Before leaving Spain, we decided to take in a bullfight. We debated this long and hard, but ultimately decided that it was an historical and cultural spectacle that had great influence on Spanish culture. We also did not feel fair judging the event without actual knowledge of it. We booked seats in the shade (it’s is more expensive than seats in the sun), and settled in for the afternoon. It was indeed bloody. After one fight Boy (and I) had enough. I much prefer rodeo as a means of showing riding and animal management skills.

Our schoolbooks for the week:


The Museo de America


A Guide to the Bullfight


Eating and Food

Several people have asked what our diet is like while we are traveling. As this is everyday life for us, and not just vacation, junk food every day just won’t cut it long term. You can’t live on chicken nuggets and fries!

We are staying in apartments whenever possible, and that allows us to cook our own meals. This helps both with making healthy choices and the budget. Nonetheless, we still find ourselves out at a lot of restaurants, by choice as well as necessity.

We have a family rule, one that we had in place before our travels began, that we ALL must have “no thank you” bites of unfamiliar foods before we can reject them. While this has helped, and ensures we all try the local delicacies, we still have to make sure we get enough to eat and don’t neglect our veggies. Boy is on board with the “no thank you” bites, but will often still reject the food as too weird or inedible after tasting. As our budget can’t support buying him multiple meals, this has led to some short term food fads, like spaghetti with tomato sauce twice a day in Italy or ham and cheese sandwiches throughout Europe. One day, he even had ham and cheese sandwiches three times in one day. Getting vegetables other than French fries is always a struggle.

Some of Boy’s food fad highlights:

Spaghetti with tomato sauce and bread with oil and balsamic vinegar in Italy
Souvlaki and hummus in Greece
Schnitzel in Germany
Open face shrimp sandwiches in Norway
Pain Au chocolate in France
Chocolate con churros and Albondigas (meatballs) in Spain
Gelato is a favorite wherever we find it as are ham and cheese sandwiches

Generally the favorites fall into the categories of meat, bread, and chocolate. Honestly, those would probably have been his favorites before we began traveling, too.

Madrid, a second visit

With the summer coming to an end, we entered Spain for our final European stop, before our visas expired. We found flights to Madrid far cheaper than the train, but struggled finding a place to sleep, as the city was full for the World Cup of Basketball. We managed to find a small apartment right on the Plaza del Sol in the city center. While well located for getting around the city, the location right on the main plaza, in a city where dinner restaurants often don’t begin serving until 9PM and the parties go all night, has meant an adjustment to our daily routine.

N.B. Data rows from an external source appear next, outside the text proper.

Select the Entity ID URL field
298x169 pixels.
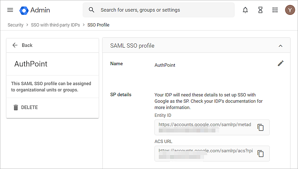coord(205,127)
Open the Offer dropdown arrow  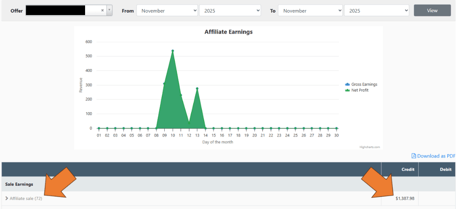coord(109,10)
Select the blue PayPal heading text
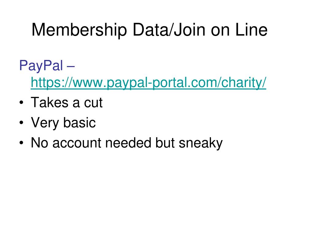Viewport: 314px width, 236px height. click(x=41, y=66)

We are doing our best to join the stay out late and take an afternoon siesta crowd, but have yet to make it to dinner after 8:30 PM, sticking mostly to snacks and tapas.

We have enjoyed the excitement of the basketball World Cup, and were excited to come across the NBA House, basketball experience, just a few blocks from our apartment.



We are studying Spanish exploration of the New World and taking the time to catch up on spelling and science, topics that have not gotten as much attention during our European history tour.